What you will do:
For the word "label", find each line in the entries where it occurs and copy that line.

Entries provided:
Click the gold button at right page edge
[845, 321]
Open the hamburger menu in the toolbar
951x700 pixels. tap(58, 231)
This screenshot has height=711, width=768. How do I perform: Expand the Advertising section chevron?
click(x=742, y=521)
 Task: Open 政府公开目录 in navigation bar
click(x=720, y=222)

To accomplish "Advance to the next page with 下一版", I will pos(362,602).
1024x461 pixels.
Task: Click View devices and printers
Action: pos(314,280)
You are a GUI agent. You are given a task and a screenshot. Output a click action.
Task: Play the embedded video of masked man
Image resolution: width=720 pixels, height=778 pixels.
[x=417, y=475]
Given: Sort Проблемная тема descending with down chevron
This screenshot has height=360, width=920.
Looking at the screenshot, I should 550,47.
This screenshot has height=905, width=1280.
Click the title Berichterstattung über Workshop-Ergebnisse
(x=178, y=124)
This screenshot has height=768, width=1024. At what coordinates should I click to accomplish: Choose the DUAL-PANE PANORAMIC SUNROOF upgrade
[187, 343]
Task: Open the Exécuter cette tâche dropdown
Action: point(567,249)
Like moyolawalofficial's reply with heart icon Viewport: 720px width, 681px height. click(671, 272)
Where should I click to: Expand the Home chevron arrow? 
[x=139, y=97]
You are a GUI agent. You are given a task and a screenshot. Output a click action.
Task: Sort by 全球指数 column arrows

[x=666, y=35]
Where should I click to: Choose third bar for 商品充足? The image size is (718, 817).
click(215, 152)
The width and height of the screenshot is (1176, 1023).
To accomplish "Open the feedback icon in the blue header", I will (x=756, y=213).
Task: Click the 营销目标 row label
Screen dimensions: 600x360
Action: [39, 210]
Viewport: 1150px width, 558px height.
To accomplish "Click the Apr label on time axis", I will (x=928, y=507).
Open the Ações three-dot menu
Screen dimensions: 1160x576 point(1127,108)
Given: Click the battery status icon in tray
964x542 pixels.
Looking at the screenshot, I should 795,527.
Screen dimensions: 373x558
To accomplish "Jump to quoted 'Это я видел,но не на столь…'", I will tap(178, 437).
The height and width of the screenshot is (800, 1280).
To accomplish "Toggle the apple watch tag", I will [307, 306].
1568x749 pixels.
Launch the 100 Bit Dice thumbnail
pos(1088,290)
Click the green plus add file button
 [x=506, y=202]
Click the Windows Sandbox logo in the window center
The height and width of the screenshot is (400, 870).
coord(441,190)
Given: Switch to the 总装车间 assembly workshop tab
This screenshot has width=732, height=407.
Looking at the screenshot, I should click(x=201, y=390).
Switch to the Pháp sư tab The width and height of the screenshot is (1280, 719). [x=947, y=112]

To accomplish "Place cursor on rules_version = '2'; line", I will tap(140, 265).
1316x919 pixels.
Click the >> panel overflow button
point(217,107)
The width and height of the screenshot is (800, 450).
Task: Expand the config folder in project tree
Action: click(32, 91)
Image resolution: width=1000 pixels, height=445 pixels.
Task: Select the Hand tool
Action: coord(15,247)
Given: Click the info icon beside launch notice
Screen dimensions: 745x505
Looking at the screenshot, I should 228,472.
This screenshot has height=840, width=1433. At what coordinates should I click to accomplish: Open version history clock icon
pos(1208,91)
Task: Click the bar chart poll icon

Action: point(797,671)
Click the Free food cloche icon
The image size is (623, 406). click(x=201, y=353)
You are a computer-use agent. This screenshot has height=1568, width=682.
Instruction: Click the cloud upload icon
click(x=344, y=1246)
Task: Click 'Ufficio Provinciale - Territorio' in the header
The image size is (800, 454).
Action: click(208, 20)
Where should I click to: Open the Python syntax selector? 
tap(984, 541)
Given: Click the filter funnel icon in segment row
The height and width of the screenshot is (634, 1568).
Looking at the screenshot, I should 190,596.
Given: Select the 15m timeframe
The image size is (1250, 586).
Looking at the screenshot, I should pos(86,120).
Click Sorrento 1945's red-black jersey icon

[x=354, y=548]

Task solution:
Task: Click the 营销目标 row label
To accomplish "Click the Apr label on time axis", I will (x=928, y=507).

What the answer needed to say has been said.